Donner une dose unique d’adrénaline IV en cas de température < 30°C sauf en cas de circulation extra-corporelle immédiate. En 2021, l’adrénaline n’était pas recommandée en cas de température corporelle < 30°C.

ACR avec rythme défibrillable chez un enfant ayant déjà des patchs de défibrillateur en place

Faire 3 chocs électriques externes successifs à 4 J/kg ; réévaluation rapide du rythme entre chaque choc ; commencer les CT et l’amiodarone après le 3ème choc.

En 2021, il n’y avait qu’un seul choc électrique externe même dans cette situation.

Post réanimation

Maintenir les PAM et PAS > 10ème percentile.


Traumatologie

HOTT

Hypotension, Oxygénation (Hypoxie), Tension pneumothorax, Tamponnade.
Cause d’insuffisance respiratoire/circulatoire et d’ACR à rechercher et traiter en priorité.
Création d’un acronyme mnémotechnique.

Pneumothorax compressif

Exsufflation au 4ème ou 5ème espace intercostal de la ligne sous axillaire OU au 2ème espace intercostal de la ligne médio-claviculaire.

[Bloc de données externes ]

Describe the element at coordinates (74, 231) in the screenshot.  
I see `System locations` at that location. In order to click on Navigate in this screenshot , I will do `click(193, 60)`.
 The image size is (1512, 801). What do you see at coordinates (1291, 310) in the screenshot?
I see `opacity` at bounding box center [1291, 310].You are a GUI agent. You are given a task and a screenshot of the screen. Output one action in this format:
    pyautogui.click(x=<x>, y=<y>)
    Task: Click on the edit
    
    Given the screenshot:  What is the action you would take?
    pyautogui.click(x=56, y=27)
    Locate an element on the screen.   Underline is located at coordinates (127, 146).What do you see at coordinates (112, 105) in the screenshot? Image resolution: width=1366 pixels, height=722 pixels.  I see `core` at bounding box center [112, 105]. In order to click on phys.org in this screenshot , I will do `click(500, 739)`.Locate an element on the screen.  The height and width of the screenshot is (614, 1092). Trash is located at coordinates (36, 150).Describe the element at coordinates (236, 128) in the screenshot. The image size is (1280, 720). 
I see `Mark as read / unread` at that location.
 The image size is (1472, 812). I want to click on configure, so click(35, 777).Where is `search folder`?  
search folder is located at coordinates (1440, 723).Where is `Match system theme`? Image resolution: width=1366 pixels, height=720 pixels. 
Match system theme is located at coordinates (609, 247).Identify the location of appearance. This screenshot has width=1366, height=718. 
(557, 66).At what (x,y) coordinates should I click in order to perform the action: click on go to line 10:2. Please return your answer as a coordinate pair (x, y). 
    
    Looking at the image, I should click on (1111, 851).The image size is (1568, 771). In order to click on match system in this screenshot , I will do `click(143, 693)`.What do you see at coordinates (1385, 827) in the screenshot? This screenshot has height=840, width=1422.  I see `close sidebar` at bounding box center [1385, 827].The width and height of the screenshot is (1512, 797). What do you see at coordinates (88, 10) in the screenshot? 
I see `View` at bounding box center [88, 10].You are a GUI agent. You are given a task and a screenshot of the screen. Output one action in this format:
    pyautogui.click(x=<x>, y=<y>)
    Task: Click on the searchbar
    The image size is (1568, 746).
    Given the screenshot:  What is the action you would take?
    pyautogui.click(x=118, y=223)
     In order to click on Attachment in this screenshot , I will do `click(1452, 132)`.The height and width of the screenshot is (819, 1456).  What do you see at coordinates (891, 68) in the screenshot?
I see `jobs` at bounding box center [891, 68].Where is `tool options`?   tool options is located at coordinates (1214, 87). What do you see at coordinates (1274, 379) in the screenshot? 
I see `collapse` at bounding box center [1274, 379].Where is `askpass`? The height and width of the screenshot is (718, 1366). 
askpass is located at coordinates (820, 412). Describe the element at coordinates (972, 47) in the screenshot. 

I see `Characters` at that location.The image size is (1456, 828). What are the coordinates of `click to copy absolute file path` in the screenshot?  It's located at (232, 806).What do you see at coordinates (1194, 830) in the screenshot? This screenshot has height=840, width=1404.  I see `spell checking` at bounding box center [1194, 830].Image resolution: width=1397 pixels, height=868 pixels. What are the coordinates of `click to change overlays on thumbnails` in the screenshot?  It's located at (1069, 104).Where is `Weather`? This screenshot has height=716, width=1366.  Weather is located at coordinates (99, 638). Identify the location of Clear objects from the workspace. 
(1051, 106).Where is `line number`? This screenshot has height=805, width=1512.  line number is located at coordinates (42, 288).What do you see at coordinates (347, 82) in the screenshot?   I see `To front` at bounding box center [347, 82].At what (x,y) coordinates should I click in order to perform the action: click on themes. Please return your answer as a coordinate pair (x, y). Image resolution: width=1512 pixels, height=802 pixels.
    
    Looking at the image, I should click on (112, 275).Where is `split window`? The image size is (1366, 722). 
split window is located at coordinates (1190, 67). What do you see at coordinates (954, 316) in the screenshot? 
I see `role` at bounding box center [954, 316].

En 2021, l’exsufflation était recommandée au 4ème espace intercostal de la ligne sous axillaire.


Néonatalogie

Importance du clampage retardé du cordon (30 secondes). Nouvelle notion dans l’algorithme de réanimation en salle de naissance.

L’évaluation du rythme cardiaque doit être réalisée avec des électrodes ECG (ou le stéthoscope).

FiO2 21% si > 32 SA ; FiO2 30% si < 32 SA.
Simplification avec suppression de la catégorie 28 – 32 SA entre 21 et 30%.

Ventilation à 4 mains si possible.
Recommandations si le nombre de soignants est suffisant pour améliorer la ventilation.

Objectifs de SpO2

  • 3 min : 70-75%
  • 5 min : 80-85%
  • 10 min : 85-95%

Simplification avec suppression des objectifs à 1, 2 et 4 minutes.

Adrénaline 10 à 30 µg/kg IV toutes les 4 minutes en cas de RCP.